No documento, o Governo liderado por Ulisses Correia e Silva recordava que "diversos países, de acordo com recomendações de instituições internacionais especializadas, introduziram cláusulas de salvaguarda nos respetivos quadros de regras orçamentais ao longo dos últimos anos, especialmente, após a crise financeira mundial", permitindo "conferir alguma flexibilidade às regras para fazer face a eventos raros".

"Existem um conjunto de circunstâncias, que estão fora do controlo do Governo, tais como recessão económica grave, catástrofe natural, catástrofes sanitárias e outras, bem como emergências públicas, que determinam o princípio de flexibilização das regras orçamentais", lê-se ainda.

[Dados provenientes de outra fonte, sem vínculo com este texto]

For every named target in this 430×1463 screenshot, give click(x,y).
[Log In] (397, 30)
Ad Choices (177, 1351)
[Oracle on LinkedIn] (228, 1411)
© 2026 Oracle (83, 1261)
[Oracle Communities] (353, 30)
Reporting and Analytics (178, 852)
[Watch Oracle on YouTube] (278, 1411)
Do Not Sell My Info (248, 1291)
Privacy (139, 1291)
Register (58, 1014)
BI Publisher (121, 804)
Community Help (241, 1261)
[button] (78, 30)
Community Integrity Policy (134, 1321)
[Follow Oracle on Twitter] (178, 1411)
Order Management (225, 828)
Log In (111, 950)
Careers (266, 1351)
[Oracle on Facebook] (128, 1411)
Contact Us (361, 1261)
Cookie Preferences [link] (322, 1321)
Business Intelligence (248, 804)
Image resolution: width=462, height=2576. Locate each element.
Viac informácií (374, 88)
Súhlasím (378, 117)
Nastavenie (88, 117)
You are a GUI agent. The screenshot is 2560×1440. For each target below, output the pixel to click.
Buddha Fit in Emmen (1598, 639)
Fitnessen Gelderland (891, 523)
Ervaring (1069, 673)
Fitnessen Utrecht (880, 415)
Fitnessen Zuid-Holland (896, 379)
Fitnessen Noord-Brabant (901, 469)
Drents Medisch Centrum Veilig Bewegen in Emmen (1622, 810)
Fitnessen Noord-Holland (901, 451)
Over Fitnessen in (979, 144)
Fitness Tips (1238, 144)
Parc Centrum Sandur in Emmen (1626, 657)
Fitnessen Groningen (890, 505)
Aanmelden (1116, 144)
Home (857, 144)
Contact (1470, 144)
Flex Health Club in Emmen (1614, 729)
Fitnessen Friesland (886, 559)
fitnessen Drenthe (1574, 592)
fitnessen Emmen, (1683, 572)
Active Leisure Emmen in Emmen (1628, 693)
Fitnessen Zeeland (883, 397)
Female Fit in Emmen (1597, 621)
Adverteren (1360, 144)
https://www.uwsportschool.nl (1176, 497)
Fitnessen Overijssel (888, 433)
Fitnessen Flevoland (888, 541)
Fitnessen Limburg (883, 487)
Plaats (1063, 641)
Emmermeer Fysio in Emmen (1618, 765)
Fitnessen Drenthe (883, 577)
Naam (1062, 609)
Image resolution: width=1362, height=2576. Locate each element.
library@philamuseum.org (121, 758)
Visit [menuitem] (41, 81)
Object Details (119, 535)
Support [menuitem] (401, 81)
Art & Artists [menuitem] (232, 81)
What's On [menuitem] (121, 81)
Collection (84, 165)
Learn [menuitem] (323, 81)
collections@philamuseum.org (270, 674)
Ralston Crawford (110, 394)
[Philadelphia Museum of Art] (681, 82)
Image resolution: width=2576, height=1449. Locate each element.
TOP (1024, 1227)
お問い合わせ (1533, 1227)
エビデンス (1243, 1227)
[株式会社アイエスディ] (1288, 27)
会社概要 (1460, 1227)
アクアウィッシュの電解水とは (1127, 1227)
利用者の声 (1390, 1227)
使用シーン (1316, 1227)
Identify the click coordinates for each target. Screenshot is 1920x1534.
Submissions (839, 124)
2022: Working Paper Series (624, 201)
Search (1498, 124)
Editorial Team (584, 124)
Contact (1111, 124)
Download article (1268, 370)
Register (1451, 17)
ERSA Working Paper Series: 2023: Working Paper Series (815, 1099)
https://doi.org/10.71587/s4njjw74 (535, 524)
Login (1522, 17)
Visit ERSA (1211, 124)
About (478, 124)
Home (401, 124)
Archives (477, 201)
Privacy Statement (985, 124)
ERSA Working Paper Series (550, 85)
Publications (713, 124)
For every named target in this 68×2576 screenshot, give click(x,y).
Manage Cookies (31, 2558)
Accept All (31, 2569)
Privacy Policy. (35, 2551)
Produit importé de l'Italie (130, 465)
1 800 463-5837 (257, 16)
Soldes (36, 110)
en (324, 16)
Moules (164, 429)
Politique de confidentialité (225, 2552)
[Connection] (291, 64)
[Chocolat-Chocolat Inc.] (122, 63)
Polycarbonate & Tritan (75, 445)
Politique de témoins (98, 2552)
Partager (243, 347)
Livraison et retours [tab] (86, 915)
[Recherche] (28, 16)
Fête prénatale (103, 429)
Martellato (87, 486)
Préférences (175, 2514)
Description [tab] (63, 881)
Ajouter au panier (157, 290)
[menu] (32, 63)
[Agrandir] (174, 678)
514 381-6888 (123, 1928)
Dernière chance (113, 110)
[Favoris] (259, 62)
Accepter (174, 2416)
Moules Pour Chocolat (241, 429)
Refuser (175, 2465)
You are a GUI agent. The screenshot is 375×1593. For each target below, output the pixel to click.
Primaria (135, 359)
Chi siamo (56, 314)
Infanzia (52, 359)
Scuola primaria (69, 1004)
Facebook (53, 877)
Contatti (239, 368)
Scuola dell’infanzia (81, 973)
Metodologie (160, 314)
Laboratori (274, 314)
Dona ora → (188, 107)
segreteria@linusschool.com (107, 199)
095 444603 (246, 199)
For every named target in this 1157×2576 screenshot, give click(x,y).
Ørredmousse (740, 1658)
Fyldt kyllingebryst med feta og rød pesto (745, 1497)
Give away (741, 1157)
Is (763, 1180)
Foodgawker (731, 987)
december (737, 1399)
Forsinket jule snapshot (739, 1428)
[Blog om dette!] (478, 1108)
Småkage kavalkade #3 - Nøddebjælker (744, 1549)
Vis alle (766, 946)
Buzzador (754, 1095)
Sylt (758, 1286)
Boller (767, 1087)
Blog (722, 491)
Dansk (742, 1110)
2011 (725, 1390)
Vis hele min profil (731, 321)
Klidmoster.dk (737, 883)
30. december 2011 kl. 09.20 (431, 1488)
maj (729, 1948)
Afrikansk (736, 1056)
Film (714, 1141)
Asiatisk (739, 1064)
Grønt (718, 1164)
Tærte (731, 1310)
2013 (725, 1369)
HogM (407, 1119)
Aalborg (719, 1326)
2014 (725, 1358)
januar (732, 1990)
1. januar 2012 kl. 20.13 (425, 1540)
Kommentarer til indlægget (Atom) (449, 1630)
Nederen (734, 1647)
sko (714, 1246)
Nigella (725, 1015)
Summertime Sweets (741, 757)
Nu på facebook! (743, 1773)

Em concreto, a alteração proposta à lei que estabelece as Bases do Orçamento do Estado definia que "nos casos de recessão económica, catástrofe natural e sanitária, bem como de emergência pública, com impacto na diminuição de receitas e ou no aumento de despesas", o défice do Orçamento do Estado financiado com recursos internos pode "exceder 3% do PIB a preço de mercado, não podendo ultrapassar 5% do mesmo".

Também previa que o saldo corrente primário possa ser negativo, "não podendo ultrapassar o limite de 6% do PIB".

Esta proposta era semelhante à alteração pontual proposta pelo executivo na discussão do Orçamento do Estado para 2021, em dezembro, e do Orçamento Retificativo para este ano, em julho.

Em ambas as circunstâncias, essa alteração pontual foi 'chumbada', devido aos votos contra dos deputados do PAICV, apesar dos votos a favor da bancada do MpD e dos deputados da UCID.